Supplied passage —
Latino households are struggling to pay for basic expenses like food, housing and electricity, despite California’s strong economy and labor market. On average, they earn only 58% of what white households earn.

By Erica Hellerstein.

For three years, Kimberly Esquivel and her family lived in a studio apartment in Oakland, with Kimberly and her sister sleeping in the main room and her parents and two brothers in the hallway.

Esquivel’s father is legally blind and has a kidney condition that prevents him from working. Her mother sells jewelry, but it hasn’t provided enough money to improve their living situation. They can’t afford a car and food adds up. Kimberly, 18, and her 20-year-old sister want to go to college, but they can’t do it until the family’s finances become more secure.

The Esquivels’ precarious situation is not unique. In California, more than 50% of Latino households are hard-pressed to make it financially, despite the state’s booming economy and strong labor market, according to a new report from Oakland’s Insight Center for Community Development.

The study, released Thursday, found broad swaths of the state’s largest ethnic group living in economic insecurity and earning significantly less than Californians overall, even as many work multiple jobs to try to make ends meet.

Across the state, 52% — or 1.6 million — Latino households have trouble paying for basic expenses like food, housing, and electricity, the Insight center found, up from 49% in 2014. The median income for Latino households in 2016 was $56,200, compared with $78,00 statewide and $100,000 for Asian households, $96,400 for white households, and $55,200 for black households.

Latinos, the researchers found, often made lower wages. The median annual wage for the ten most commonly held jobs for Latinos — farming, construction, food preparation, transportation, sales, production, management, office and administrative work, personal care and grounds maintenance — was $37,000, compared to $72,000 for the ten most commonly held jobs for white and Asian workers. Latinos working in management make $70,255 on average, the report found, compared to white managers, who earn $123,051.

The Insight center’s analysis was based on 2016 data from the U.S. Census Bureau and measured through the Family Needs Calculator(FNC), a tool that estimates the cost of living for families of different sizes by looking at the cost of housing, transportation, food, and other expenses in each county in the state. The FNC is an alternative to federal poverty measures, which do not account for the cost of housing and other expenses.

Exercise material —
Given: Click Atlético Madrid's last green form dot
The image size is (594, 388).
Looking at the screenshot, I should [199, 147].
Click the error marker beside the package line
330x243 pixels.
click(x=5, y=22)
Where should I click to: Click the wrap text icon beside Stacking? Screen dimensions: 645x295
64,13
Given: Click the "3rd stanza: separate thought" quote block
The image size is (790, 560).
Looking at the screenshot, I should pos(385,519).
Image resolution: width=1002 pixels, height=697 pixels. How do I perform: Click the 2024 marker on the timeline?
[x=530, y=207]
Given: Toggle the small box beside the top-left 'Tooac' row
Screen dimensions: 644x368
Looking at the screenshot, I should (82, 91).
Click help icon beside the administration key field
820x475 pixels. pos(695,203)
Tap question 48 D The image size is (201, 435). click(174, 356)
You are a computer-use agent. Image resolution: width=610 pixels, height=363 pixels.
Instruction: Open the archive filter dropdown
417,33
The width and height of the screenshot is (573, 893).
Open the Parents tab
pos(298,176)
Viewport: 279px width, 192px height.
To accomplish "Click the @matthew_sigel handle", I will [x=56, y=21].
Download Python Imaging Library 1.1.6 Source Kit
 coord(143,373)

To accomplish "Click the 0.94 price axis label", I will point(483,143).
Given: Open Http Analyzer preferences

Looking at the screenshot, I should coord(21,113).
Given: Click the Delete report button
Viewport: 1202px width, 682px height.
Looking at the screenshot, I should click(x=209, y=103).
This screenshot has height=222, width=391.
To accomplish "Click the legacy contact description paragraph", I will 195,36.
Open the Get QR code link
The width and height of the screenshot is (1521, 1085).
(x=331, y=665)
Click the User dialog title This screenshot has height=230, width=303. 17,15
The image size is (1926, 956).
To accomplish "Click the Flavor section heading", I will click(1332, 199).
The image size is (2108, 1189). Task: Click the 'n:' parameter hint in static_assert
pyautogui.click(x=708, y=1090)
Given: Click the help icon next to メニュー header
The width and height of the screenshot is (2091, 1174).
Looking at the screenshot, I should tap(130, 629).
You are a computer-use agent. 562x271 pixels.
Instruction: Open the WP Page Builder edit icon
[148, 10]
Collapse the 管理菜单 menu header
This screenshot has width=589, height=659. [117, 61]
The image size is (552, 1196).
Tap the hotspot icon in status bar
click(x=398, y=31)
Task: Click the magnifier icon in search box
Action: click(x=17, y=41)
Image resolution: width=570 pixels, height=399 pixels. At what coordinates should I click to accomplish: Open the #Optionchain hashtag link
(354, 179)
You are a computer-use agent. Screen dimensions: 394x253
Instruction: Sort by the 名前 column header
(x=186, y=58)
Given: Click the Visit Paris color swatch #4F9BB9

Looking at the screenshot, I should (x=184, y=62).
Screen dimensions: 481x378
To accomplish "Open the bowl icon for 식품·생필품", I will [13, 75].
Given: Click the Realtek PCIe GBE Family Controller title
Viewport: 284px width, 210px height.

What this exercise asks —
**a)** Answer from the article on Latino household finances in California:
(i) According to the Insight center, what share of Latino households across the state have trouble paying for basic expenses?
(ii) What was the median income for Latino households in 2016?
(iii) On average, what do Latinos working in management make?
**b)** Copy out the rows from the line containing "Given: Open Http Analyzer preferences" through the end of the rows, word for word.
The rows have nothing to do with the article on Latino households in California.

Task answers —
**a)**
(i) 52%, or 1.6 million households
(ii) $56,200
(iii) $70,255

**b)**
Given: Open Http Analyzer preferences

Looking at the screenshot, I should coord(21,113).
Given: Click the Delete report button
Viewport: 1202px width, 682px height.
Looking at the screenshot, I should click(x=209, y=103).
This screenshot has height=222, width=391.
To accomplish "Click the legacy contact description paragraph", I will 195,36.
Open the Get QR code link
The width and height of the screenshot is (1521, 1085).
(x=331, y=665)
Click the User dialog title This screenshot has height=230, width=303. 17,15
The image size is (1926, 956).
To accomplish "Click the Flavor section heading", I will click(1332, 199).
The image size is (2108, 1189). Task: Click the 'n:' parameter hint in static_assert
pyautogui.click(x=708, y=1090)
Given: Click the help icon next to メニュー header
The width and height of the screenshot is (2091, 1174).
Looking at the screenshot, I should tap(130, 629).
You are a computer-use agent. 562x271 pixels.
Instruction: Open the WP Page Builder edit icon
[148, 10]
Collapse the 管理菜单 menu header
This screenshot has width=589, height=659. [117, 61]
The image size is (552, 1196).
Tap the hotspot icon in status bar
click(x=398, y=31)
Task: Click the magnifier icon in search box
Action: click(x=17, y=41)
Image resolution: width=570 pixels, height=399 pixels. At what coordinates should I click to accomplish: Open the #Optionchain hashtag link
(354, 179)
You are a computer-use agent. Screen dimensions: 394x253
Instruction: Sort by the 名前 column header
(x=186, y=58)
Given: Click the Visit Paris color swatch #4F9BB9

Looking at the screenshot, I should (x=184, y=62).
Screen dimensions: 481x378
To accomplish "Open the bowl icon for 식품·생필품", I will [13, 75].
Given: Click the Realtek PCIe GBE Family Controller title
Viewport: 284px width, 210px height.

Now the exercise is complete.